* FRAGMENTO DEL TEXTO *
# # # # #
Endériz y yo asentimos en el acto, sin necesidad de ponernos de acuerdo. Tenemos más interés que nunca en conocer los motivos reales que determinaron la muerte trágica de Hildegart, pero también de penetrar en la personalidad complicada, en la psicología confusa y desconcertante de su matadora. Cada palabra de la madre aumenta nuestra sorpresa. Aunque con anterioridad al drama hemos hablado muchas veces con Aurora Rodríguez, descubrimos ahora que es mucho menos sencilla y vulgar de lo que habíamos imaginado.

Tenemos, además, la plena seguridad de que su historia lo será también. Contra lo que creíamos es algo más que la madre de una muchacha inteligente, con amplios conocimientos y fundadas aspiraciones intelectuales y políticas. Pese a que durante años haya permanecido en la oscuridad, ofreciendo al mundo la imagen borrosa de una insignificante mediocridad, demuestra ahora que tiene ideas y voluntad propia. Difíciles de compartir y más difíciles de admirar en muchos extremos, pero de indudable originalidad.

—La historia se inicia en una ciudad gallega, El Ferrol, y en el seno de una familia corriente de la clase media —comienza a hablar la mujer—. Pero por encima de la aparente vulgaridad.
# # # # #
* DATOS PROPORCIONADOS *

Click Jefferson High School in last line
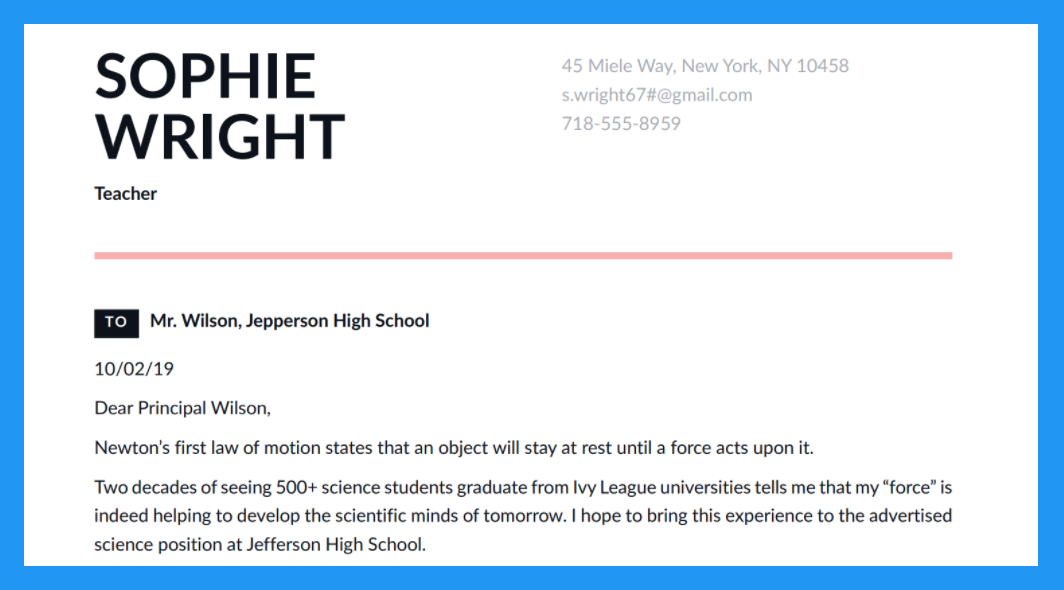The image size is (1064, 590). (x=335, y=545)
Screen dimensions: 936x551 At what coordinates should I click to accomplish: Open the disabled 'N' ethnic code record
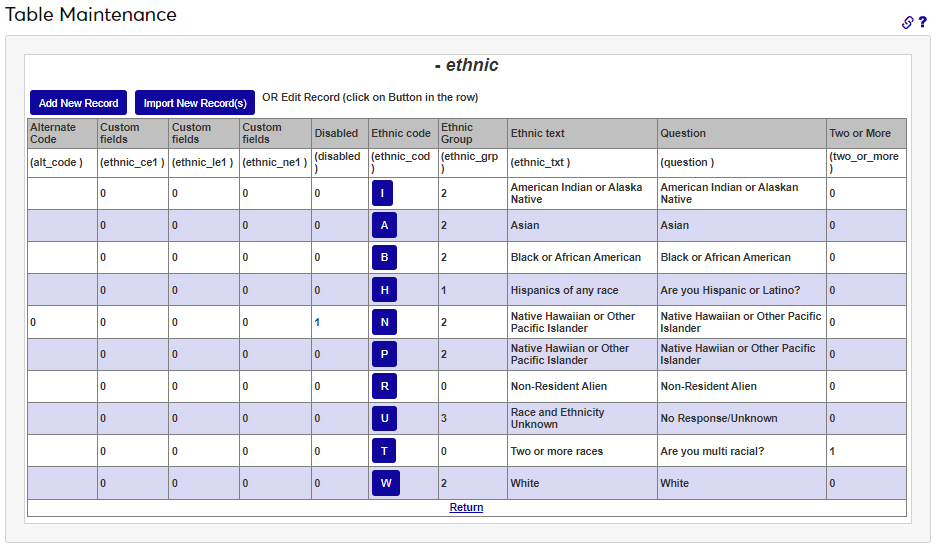tap(384, 322)
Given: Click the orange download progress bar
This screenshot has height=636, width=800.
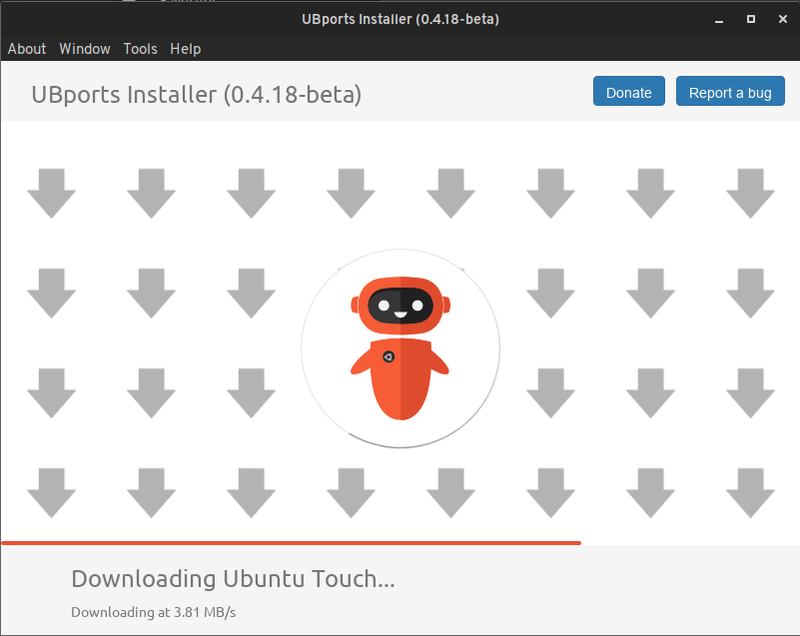Looking at the screenshot, I should point(290,543).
# # # # #
* INSTRUCCIONES *
(1) Cita del fragmento sobre Aurora Rodríguez el pasaje que va desde "Endériz y yo" hasta "que habíamos imaginado.".
(2) Según el fragmento, ¿en qué ciudad gallega se inicia la historia que empieza a contar la mujer?

* RESPUESTAS *
(1)
Endériz y yo asentimos en el acto, sin necesidad de ponernos de acuerdo. Tenemos más interés que nunca en conocer los motivos reales que determinaron la muerte trágica de Hildegart, pero también de penetrar en la personalidad complicada, en la psicología confusa y desconcertante de su matadora. Cada palabra de la madre aumenta nuestra sorpresa. Aunque con anterioridad al drama hemos hablado muchas veces con Aurora Rodríguez, descubrimos ahora que es mucho menos sencilla y vulgar de lo que habíamos imaginado.

(2) En El Ferrol.